Yemen Key Message Update: Despite measures to support imports, significantly elevated food prices expected to rise further, May 2022


Key Messages

  • The wheat export ban announced by India on May 14 aggravated concerns for the stability of Yemen’s food supply due to the country’s high dependence on imports. However, India’s late May decision to exclude Yemen from the ban will likely allow Yemeni importers to secure the required quantities of wheat grain, though some uncertainty exists. Due to limited storage capacity of existing silos at both Aden and Al Hudaydah ports—which does not exceed 20 percent of Yemen's annual consumption requirements—strategic stockpiles cannot be meaningfully increased, raising the vulnerability of the national food supply to further global supply and price shocks.

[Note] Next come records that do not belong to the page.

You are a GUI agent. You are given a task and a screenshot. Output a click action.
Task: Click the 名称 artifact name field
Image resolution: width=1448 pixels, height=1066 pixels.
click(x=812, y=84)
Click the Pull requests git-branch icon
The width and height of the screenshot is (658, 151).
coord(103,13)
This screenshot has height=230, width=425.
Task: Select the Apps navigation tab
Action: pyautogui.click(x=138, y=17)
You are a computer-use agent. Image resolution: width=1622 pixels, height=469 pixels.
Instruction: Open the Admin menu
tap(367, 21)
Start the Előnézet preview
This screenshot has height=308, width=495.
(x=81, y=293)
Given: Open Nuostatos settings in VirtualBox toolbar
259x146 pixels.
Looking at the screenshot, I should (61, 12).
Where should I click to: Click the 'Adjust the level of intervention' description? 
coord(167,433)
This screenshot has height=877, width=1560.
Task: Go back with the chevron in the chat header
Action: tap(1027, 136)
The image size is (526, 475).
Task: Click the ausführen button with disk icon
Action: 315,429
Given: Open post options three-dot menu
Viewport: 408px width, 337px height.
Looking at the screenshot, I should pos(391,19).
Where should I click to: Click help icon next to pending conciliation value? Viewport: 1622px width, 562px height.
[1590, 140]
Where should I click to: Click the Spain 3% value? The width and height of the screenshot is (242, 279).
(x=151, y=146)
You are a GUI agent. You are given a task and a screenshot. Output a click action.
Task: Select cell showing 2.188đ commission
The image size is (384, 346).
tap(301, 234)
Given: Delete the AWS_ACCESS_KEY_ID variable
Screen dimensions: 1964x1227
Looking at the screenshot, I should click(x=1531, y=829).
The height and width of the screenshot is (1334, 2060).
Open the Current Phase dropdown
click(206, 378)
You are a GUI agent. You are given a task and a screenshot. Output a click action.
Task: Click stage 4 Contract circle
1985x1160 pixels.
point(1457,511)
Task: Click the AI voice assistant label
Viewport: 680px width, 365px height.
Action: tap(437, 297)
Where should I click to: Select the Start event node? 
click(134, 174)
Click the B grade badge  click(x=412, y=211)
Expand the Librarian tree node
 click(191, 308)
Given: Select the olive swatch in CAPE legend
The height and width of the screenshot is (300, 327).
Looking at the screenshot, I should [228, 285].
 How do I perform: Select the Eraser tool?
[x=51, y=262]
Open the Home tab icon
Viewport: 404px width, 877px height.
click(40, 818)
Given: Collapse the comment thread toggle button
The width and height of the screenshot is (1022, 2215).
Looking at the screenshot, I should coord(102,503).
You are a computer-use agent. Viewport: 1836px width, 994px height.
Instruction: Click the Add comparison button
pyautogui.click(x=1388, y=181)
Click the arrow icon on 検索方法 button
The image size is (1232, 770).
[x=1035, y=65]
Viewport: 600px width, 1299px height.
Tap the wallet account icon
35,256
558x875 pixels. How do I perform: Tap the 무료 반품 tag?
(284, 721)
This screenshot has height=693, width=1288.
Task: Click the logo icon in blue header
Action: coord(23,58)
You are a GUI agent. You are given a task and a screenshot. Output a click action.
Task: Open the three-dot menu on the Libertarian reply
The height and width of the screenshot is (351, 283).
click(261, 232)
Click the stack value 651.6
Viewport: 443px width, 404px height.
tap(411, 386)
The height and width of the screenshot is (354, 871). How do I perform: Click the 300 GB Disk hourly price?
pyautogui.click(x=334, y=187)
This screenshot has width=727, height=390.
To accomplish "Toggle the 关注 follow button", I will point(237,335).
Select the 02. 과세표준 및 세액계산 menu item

  • From March to April 2022, the Yemeni Rial (YER) appreciated by 23 percent and 7 percent in Aden and Sana’a city, respectively, according to data from WFP. This is likely linked to the early April formation of the Presidential Leadership Council and announcement of a planned 3 billion USD Gulf financial aid package. However, Yemeni households and traders continue to lose faith in short-lived appreciation of the YER, and traders do not decrease food prices in proportion to recovery of the currency. Given this and rising global wheat prices in April, wheat flour prices decreased by only 6 percent in Aden in and increased by 11 percent in Sana’a city. On aggregate, prices of wheat grain, wheat flour, rice, sugar, and oil declined by 4 percent on average in Aden city and remained relatively stable in Sana’a city. More recently, as of May 29, key informants report that prices of subsidized bread increased by 25 percent (from 30 YER/bread to 40 YER/bread) in Aden.

  • On May 16, an agreement between the Kingdom of Saudi Arabia (KSA) and Yemen was signed to extend the previous KSA deposit and transfer the last batch of 174 million USD to the Central Bank of Yemen in Aden. Following this, the amount of foreign currency auctioned on May 24, 2022, was increased by 50 percent, from 20 million to 30 million USD, likely to cover increased hard currency requirements for imports.

  • Prices of basic food commodities remain significantly above average and continue to increase overall. Given limited income-earning opportunities and eroded coping capacity, food is becoming increasingly unaffordable for many poor households. Access to food is expected to be decreasing again following recent slight improvements during Ramadan and Eid in April and early May. Throughout the projection period through September, millions of poor people are likely to face food consumption gaps nationwide, with Crisis (IPC Phase 3) and Crisis! (IPC Phase 3!) outcomes expected to remain widespread. Populations of highest concern include urban households with irregular sources of income and households in lowland areas during the ongoing agricultural off-season, given high dependence on markets for food.

  • According to the Food Security and Agriculture Cluster (FSAC) of Yemen, the value of emergency food assistance cash transfers was increased as of May 1, 2022, to keep up with the rising cost of the Minimum Food Basket (MFB). Transfer values were increased to 65,000 YER/household/month (equivalent to 109 USD/household/month) in areas controlled by the Sana’a-based authorities (SBA) and to 122,500 YER/household/month (equivalent to 106 USD/household/month) in areas controlled by the internationally-recognized government (IRG).[1] This will likely improve food access for many beneficiaries given rising food prices. Meanwhile and according to feedback from humanitarian partners, the in-kind and voucher MFB composition—which is equivalent to approximately 80-85 percent of kilocalorie needs of a household of seven—was also adjusted to replace 25 kg of wheat flour with 20 kg of rice, subject to beneficiaries’ preferences.

[1] These values are based on a household size of seven and are adjusted depending on the actual household size.